**Work instruction**
Please return the lines below verbatim, beginning at the one that has "Fashion (196, 840)" and stopping after the one that has "Uncategorized (204, 1580)", and add no other lines.

(Collected data entries)
------------------------------------
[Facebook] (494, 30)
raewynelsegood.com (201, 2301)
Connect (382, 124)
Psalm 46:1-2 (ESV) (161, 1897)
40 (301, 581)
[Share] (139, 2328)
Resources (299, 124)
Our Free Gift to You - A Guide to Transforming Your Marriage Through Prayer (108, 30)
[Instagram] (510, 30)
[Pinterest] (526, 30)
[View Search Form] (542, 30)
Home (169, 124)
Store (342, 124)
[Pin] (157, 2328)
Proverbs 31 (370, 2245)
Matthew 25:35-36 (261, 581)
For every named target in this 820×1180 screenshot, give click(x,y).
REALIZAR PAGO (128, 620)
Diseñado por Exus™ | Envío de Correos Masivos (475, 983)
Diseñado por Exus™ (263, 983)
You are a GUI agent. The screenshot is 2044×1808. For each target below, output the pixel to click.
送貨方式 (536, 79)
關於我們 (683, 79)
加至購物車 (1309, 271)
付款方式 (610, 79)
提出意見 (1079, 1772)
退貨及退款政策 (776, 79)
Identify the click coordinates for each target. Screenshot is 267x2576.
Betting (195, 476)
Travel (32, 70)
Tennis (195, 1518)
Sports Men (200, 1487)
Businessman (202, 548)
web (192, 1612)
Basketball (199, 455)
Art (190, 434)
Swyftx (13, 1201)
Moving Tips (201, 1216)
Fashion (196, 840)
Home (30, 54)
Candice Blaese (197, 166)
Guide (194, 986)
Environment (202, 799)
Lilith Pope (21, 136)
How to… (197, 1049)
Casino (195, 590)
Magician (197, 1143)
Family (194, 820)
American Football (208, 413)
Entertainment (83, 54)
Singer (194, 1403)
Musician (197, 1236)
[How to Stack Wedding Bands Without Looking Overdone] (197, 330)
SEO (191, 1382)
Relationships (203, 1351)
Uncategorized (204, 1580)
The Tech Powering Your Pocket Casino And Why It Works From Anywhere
------------------------------------
**Result**
Fashion (196, 840)
Home (30, 54)
Candice Blaese (197, 166)
Guide (194, 986)
Environment (202, 799)
Lilith Pope (21, 136)
How to… (197, 1049)
Casino (195, 590)
Magician (197, 1143)
Family (194, 820)
American Football (208, 413)
Entertainment (83, 54)
Singer (194, 1403)
Musician (197, 1236)
[How to Stack Wedding Bands Without Looking Overdone] (197, 330)
SEO (191, 1382)
Relationships (203, 1351)
Uncategorized (204, 1580)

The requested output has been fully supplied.